Exercise brief
Your task is to transcribe the data in full.

--- Excerpted data Enclosed Below ---

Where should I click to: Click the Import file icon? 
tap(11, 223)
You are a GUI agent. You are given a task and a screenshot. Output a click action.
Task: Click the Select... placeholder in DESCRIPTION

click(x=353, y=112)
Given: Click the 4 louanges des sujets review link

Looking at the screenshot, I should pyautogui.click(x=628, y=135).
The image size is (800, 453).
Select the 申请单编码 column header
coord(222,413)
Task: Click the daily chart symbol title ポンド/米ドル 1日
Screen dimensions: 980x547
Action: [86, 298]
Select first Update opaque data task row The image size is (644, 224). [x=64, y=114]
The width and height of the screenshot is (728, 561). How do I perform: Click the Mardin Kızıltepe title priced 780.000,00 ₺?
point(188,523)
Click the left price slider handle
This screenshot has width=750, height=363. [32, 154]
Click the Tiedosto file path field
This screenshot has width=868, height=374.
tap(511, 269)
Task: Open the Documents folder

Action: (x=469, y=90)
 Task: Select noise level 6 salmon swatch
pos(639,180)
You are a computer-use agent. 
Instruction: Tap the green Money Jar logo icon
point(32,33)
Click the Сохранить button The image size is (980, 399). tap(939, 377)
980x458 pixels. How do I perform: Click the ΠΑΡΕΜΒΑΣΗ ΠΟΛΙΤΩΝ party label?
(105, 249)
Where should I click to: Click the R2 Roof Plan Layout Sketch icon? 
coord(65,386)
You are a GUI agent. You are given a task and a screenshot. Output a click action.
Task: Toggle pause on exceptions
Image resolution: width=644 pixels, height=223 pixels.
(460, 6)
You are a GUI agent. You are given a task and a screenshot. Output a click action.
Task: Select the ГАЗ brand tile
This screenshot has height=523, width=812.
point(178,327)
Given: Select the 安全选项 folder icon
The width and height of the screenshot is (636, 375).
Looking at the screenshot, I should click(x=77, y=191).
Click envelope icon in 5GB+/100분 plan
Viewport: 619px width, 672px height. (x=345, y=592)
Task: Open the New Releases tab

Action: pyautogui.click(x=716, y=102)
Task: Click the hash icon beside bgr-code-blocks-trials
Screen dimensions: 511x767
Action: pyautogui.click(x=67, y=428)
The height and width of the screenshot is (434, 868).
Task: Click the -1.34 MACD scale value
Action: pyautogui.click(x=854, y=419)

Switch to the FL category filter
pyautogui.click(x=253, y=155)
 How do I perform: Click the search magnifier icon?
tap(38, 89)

--- End of Enclosed Excerpted data ---

Answer space
Where should I click to: Click the Import file icon? 
tap(11, 223)
You are a GUI agent. You are given a task and a screenshot. Output a click action.
Task: Click the Select... placeholder in DESCRIPTION

click(x=353, y=112)
Given: Click the 4 louanges des sujets review link

Looking at the screenshot, I should pyautogui.click(x=628, y=135).
The image size is (800, 453).
Select the 申请单编码 column header
coord(222,413)
Task: Click the daily chart symbol title ポンド/米ドル 1日
Screen dimensions: 980x547
Action: [86, 298]
Select first Update opaque data task row The image size is (644, 224). [x=64, y=114]
The width and height of the screenshot is (728, 561). How do I perform: Click the Mardin Kızıltepe title priced 780.000,00 ₺?
point(188,523)
Click the left price slider handle
This screenshot has width=750, height=363. [32, 154]
Click the Tiedosto file path field
This screenshot has width=868, height=374.
tap(511, 269)
Task: Open the Documents folder

Action: (x=469, y=90)
 Task: Select noise level 6 salmon swatch
pos(639,180)
You are a computer-use agent. 
Instruction: Tap the green Money Jar logo icon
point(32,33)
Click the Сохранить button The image size is (980, 399). tap(939, 377)
980x458 pixels. How do I perform: Click the ΠΑΡΕΜΒΑΣΗ ΠΟΛΙΤΩΝ party label?
(105, 249)
Where should I click to: Click the R2 Roof Plan Layout Sketch icon? 
coord(65,386)
You are a GUI agent. You are given a task and a screenshot. Output a click action.
Task: Toggle pause on exceptions
Image resolution: width=644 pixels, height=223 pixels.
(460, 6)
You are a GUI agent. You are given a task and a screenshot. Output a click action.
Task: Select the ГАЗ brand tile
This screenshot has height=523, width=812.
point(178,327)
Given: Select the 安全选项 folder icon
The width and height of the screenshot is (636, 375).
Looking at the screenshot, I should click(x=77, y=191).
Click envelope icon in 5GB+/100분 plan
Viewport: 619px width, 672px height. (x=345, y=592)
Task: Open the New Releases tab

Action: pyautogui.click(x=716, y=102)
Task: Click the hash icon beside bgr-code-blocks-trials
Screen dimensions: 511x767
Action: pyautogui.click(x=67, y=428)
The height and width of the screenshot is (434, 868).
Task: Click the -1.34 MACD scale value
Action: pyautogui.click(x=854, y=419)

Switch to the FL category filter
pyautogui.click(x=253, y=155)
 How do I perform: Click the search magnifier icon?
tap(38, 89)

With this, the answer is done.